• PROBLEM STATEMENT
Copy out every one of the following records word for word, leaving nothing out and changing nothing.

******

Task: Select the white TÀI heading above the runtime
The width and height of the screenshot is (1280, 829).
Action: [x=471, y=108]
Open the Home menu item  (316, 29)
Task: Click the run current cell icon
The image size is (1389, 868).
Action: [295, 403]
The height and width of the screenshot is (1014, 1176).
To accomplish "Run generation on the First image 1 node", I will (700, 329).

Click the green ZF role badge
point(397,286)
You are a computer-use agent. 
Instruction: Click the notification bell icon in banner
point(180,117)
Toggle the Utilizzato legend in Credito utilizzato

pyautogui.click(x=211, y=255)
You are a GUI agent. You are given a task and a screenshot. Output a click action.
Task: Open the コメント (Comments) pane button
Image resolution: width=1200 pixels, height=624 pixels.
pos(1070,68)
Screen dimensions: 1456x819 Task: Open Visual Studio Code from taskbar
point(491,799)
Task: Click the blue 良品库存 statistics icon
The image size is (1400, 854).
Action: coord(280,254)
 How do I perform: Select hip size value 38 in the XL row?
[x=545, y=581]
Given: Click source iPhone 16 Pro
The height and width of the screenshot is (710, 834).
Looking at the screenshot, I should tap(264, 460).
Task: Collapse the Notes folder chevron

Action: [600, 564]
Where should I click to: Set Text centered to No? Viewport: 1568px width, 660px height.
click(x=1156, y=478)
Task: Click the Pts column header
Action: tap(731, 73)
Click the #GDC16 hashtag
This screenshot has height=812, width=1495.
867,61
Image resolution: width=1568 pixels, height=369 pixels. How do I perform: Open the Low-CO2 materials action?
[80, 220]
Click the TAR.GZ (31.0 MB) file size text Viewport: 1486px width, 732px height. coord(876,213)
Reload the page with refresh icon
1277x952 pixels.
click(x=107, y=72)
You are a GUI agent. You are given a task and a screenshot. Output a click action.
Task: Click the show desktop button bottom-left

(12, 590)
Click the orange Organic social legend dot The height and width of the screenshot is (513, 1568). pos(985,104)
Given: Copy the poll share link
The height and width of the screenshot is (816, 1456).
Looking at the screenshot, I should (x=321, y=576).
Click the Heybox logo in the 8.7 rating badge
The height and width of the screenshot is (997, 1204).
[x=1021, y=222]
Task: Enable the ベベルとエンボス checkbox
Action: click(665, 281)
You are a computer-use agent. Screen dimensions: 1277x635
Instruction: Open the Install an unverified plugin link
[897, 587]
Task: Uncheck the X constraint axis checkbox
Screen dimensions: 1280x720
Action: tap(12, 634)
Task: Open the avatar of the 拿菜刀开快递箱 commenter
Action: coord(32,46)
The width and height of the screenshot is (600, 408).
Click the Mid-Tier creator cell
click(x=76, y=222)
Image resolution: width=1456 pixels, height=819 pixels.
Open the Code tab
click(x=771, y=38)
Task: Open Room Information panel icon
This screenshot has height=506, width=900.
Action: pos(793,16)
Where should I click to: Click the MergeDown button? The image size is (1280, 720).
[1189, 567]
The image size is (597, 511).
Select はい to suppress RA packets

******

• SOLUTION
Task: Select the white TÀI heading above the runtime
The width and height of the screenshot is (1280, 829).
Action: [x=471, y=108]
Open the Home menu item  (316, 29)
Task: Click the run current cell icon
The image size is (1389, 868).
Action: [295, 403]
The height and width of the screenshot is (1014, 1176).
To accomplish "Run generation on the First image 1 node", I will (700, 329).

Click the green ZF role badge
point(397,286)
You are a computer-use agent. 
Instruction: Click the notification bell icon in banner
point(180,117)
Toggle the Utilizzato legend in Credito utilizzato

pyautogui.click(x=211, y=255)
You are a GUI agent. You are given a task and a screenshot. Output a click action.
Task: Open the コメント (Comments) pane button
Image resolution: width=1200 pixels, height=624 pixels.
pos(1070,68)
Screen dimensions: 1456x819 Task: Open Visual Studio Code from taskbar
point(491,799)
Task: Click the blue 良品库存 statistics icon
The image size is (1400, 854).
Action: coord(280,254)
 How do I perform: Select hip size value 38 in the XL row?
[x=545, y=581]
Given: Click source iPhone 16 Pro
The height and width of the screenshot is (710, 834).
Looking at the screenshot, I should tap(264, 460).
Task: Collapse the Notes folder chevron

Action: [600, 564]
Where should I click to: Set Text centered to No? Viewport: 1568px width, 660px height.
click(x=1156, y=478)
Task: Click the Pts column header
Action: tap(731, 73)
Click the #GDC16 hashtag
This screenshot has height=812, width=1495.
867,61
Image resolution: width=1568 pixels, height=369 pixels. How do I perform: Open the Low-CO2 materials action?
[80, 220]
Click the TAR.GZ (31.0 MB) file size text Viewport: 1486px width, 732px height. coord(876,213)
Reload the page with refresh icon
1277x952 pixels.
click(x=107, y=72)
You are a GUI agent. You are given a task and a screenshot. Output a click action.
Task: Click the show desktop button bottom-left

(12, 590)
Click the orange Organic social legend dot The height and width of the screenshot is (513, 1568). pos(985,104)
Given: Copy the poll share link
The height and width of the screenshot is (816, 1456).
Looking at the screenshot, I should (x=321, y=576).
Click the Heybox logo in the 8.7 rating badge
The height and width of the screenshot is (997, 1204).
[x=1021, y=222]
Task: Enable the ベベルとエンボス checkbox
Action: click(665, 281)
You are a computer-use agent. Screen dimensions: 1277x635
Instruction: Open the Install an unverified plugin link
[897, 587]
Task: Uncheck the X constraint axis checkbox
Screen dimensions: 1280x720
Action: tap(12, 634)
Task: Open the avatar of the 拿菜刀开快递箱 commenter
Action: coord(32,46)
The width and height of the screenshot is (600, 408).
Click the Mid-Tier creator cell
click(x=76, y=222)
Image resolution: width=1456 pixels, height=819 pixels.
Open the Code tab
click(x=771, y=38)
Task: Open Room Information panel icon
This screenshot has height=506, width=900.
Action: pos(793,16)
Where should I click to: Click the MergeDown button? The image size is (1280, 720).
[1189, 567]
The image size is (597, 511).
Select はい to suppress RA packets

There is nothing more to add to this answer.